How to complete this task
For this task, output exactly the lines of the material below starting at the line with "Given: Open the Kocuos iPhone 11 case image" and ending at the line with "You are a GUI"; pictures are to be excluded.

-------------------------

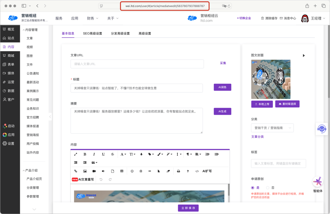Select 是 for 申请原创
Viewport: 330px width, 214px height.
(253, 188)
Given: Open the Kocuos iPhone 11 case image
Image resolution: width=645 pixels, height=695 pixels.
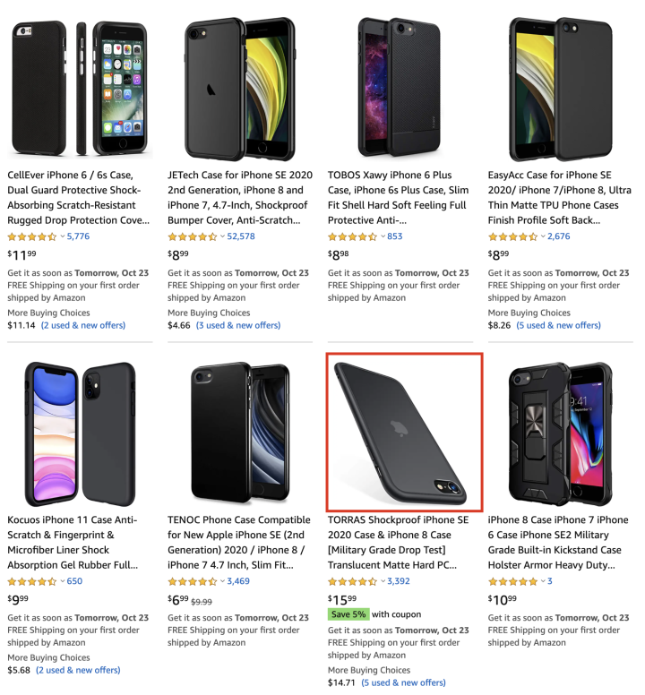Looking at the screenshot, I should pyautogui.click(x=78, y=433).
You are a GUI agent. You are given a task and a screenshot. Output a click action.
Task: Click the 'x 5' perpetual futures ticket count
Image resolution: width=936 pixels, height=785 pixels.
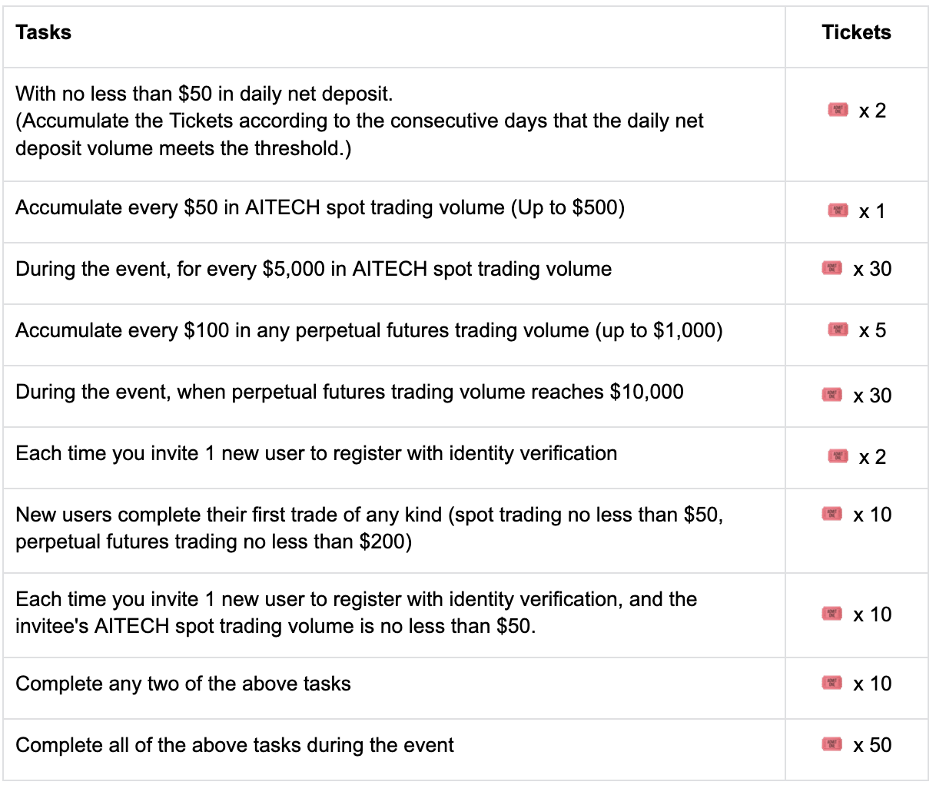pyautogui.click(x=872, y=330)
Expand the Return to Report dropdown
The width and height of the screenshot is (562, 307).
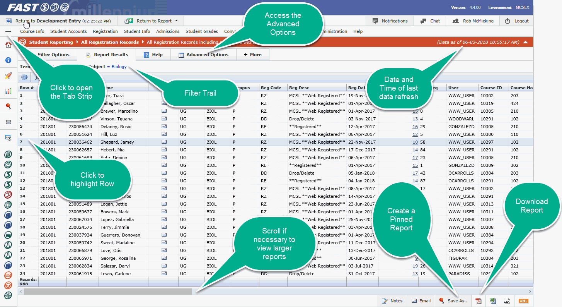pos(176,21)
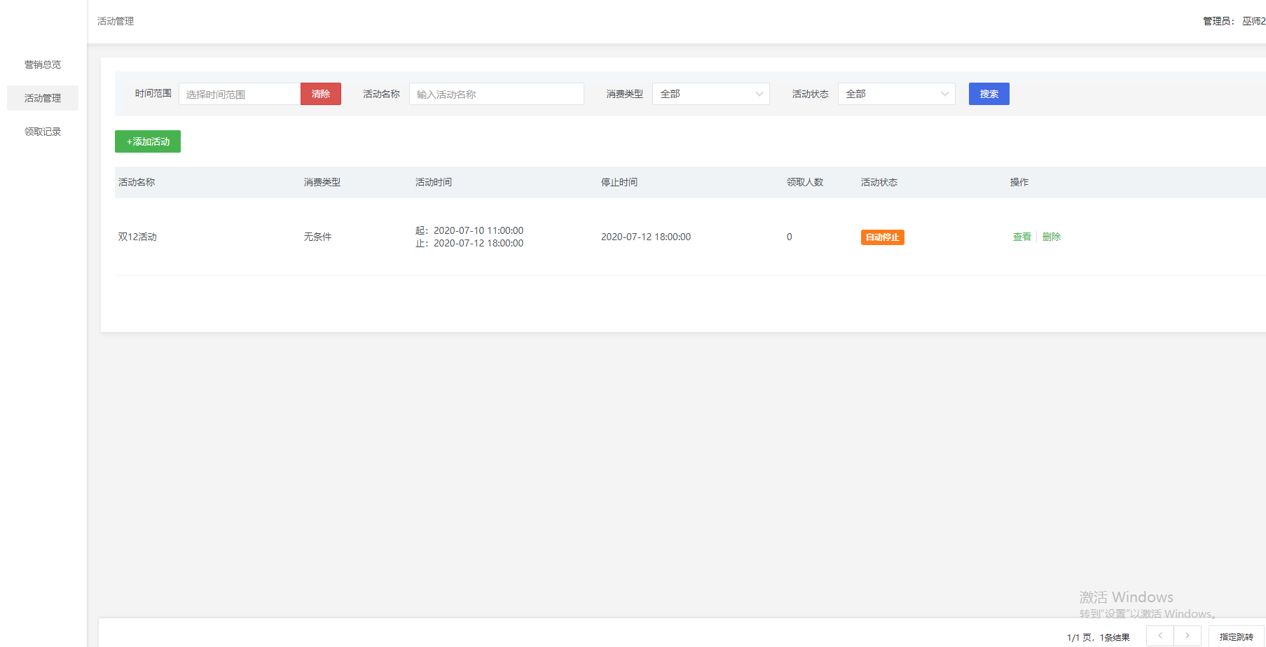Go to previous page arrow

pyautogui.click(x=1160, y=636)
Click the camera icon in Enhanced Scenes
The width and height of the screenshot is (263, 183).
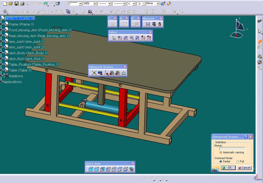pyautogui.click(x=100, y=73)
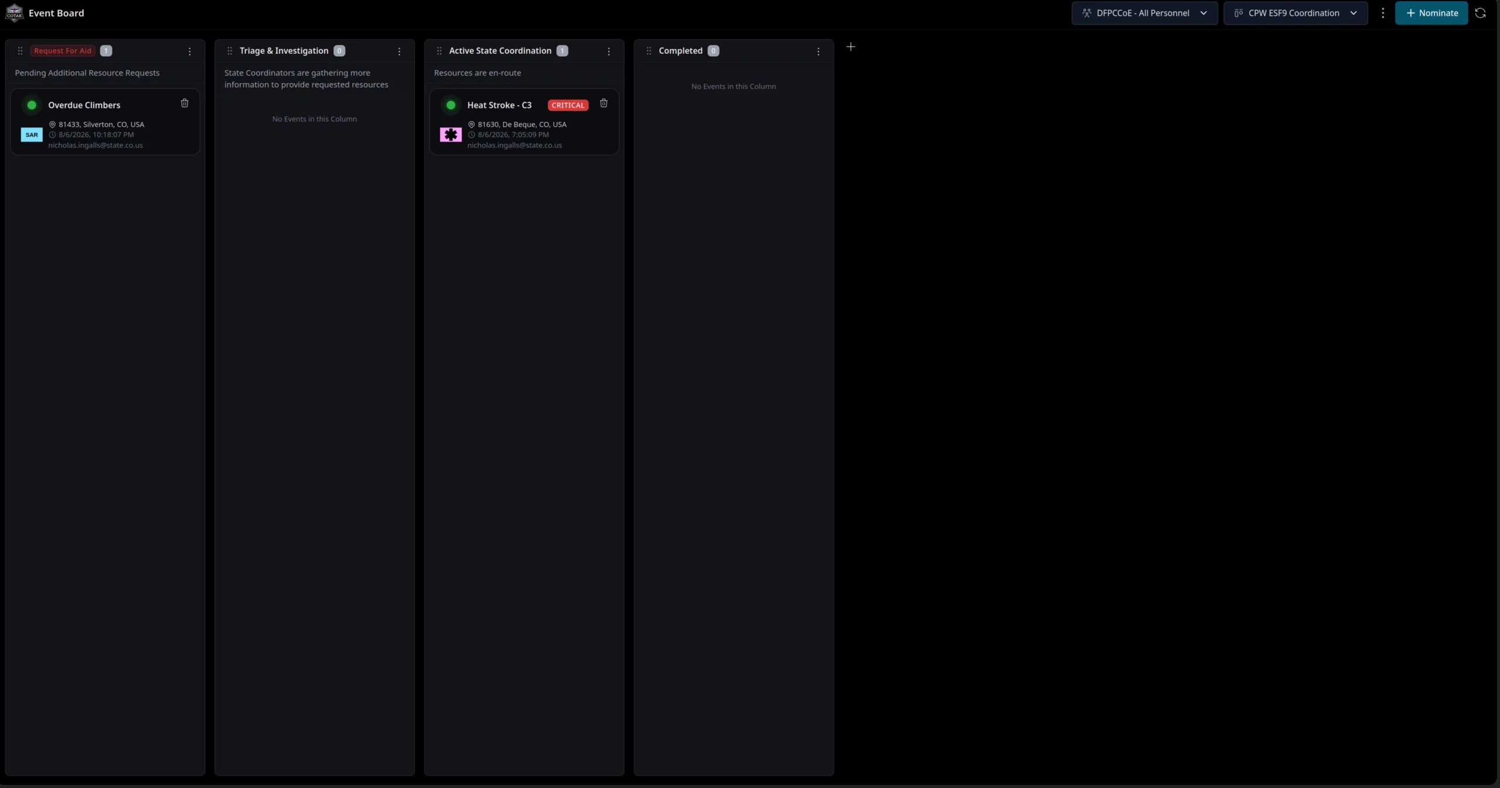Delete the Overdue Climbers event card
1500x788 pixels.
[x=185, y=103]
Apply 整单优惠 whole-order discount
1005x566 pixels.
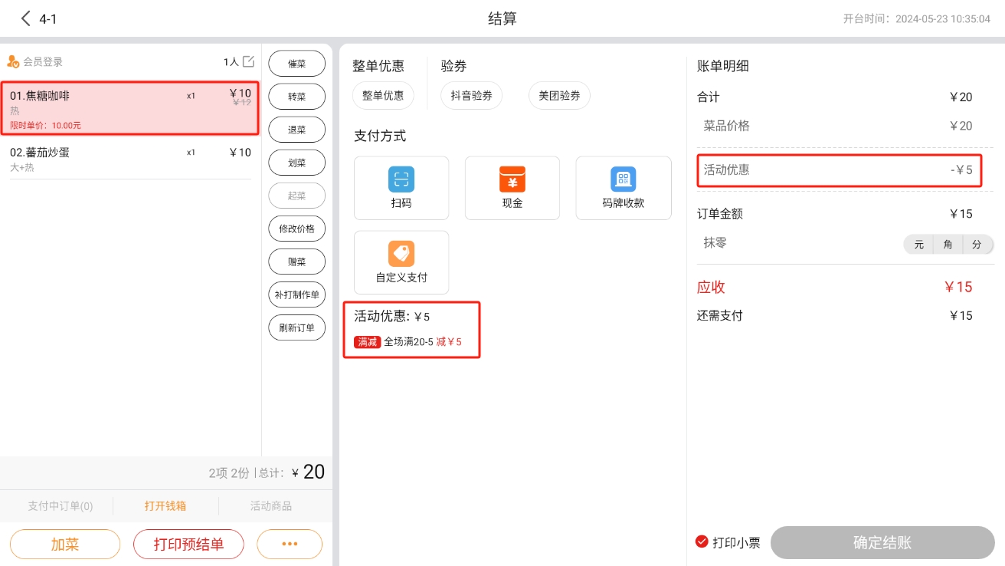tap(383, 96)
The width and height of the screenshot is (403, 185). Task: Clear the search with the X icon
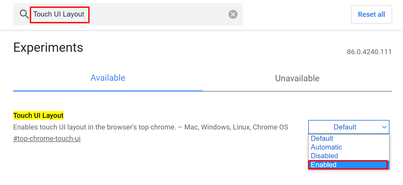tap(233, 14)
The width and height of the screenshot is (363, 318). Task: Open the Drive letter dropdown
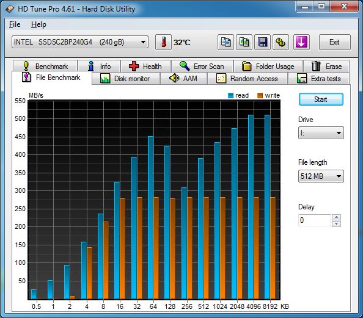[x=321, y=132]

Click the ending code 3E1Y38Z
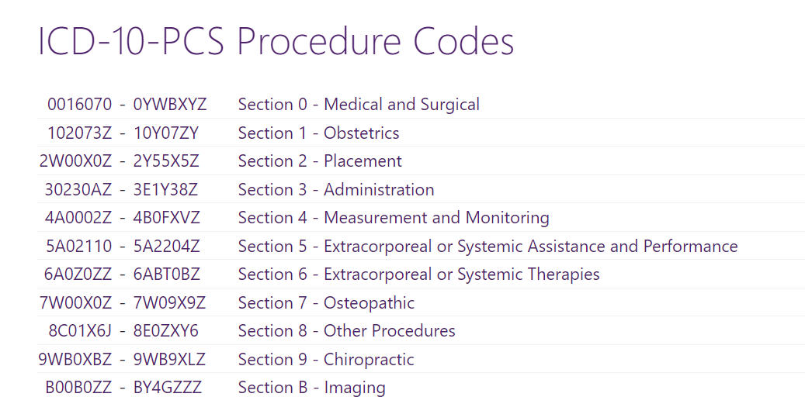[x=165, y=190]
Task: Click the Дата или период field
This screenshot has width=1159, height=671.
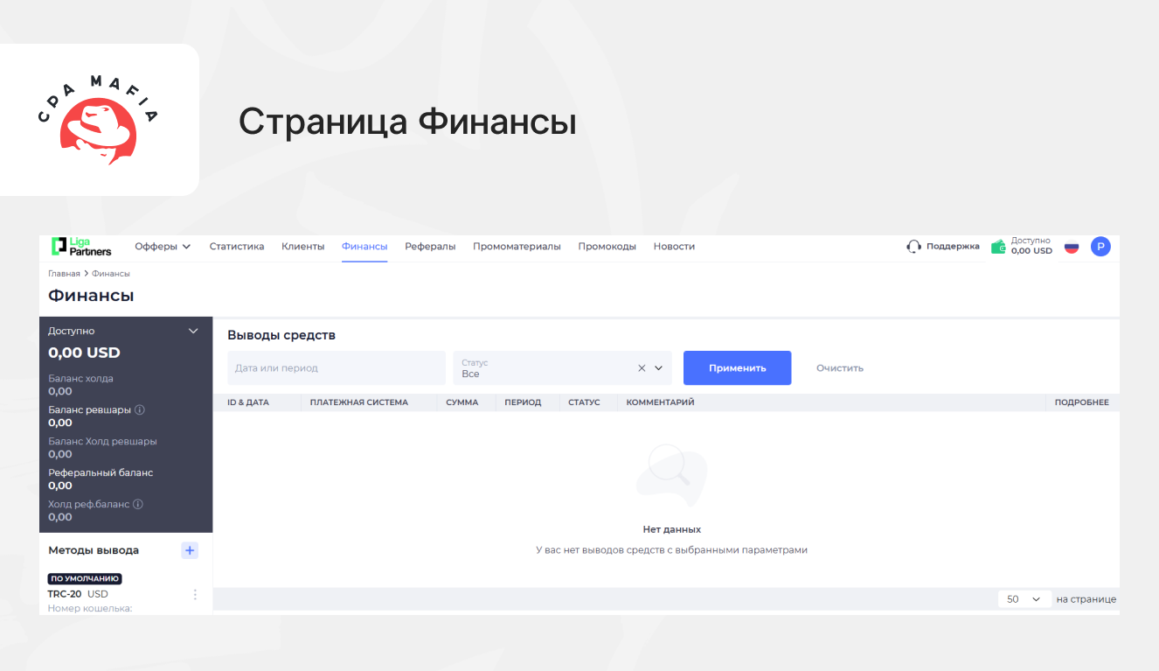Action: [x=337, y=368]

-------------------------

Solution to this problem
Given: Open the Kocuos iPhone 11 case image
Image resolution: width=645 pixels, height=695 pixels.
Looking at the screenshot, I should pyautogui.click(x=78, y=433).
You are a GUI agent. You are given a task and a screenshot. Output a click action.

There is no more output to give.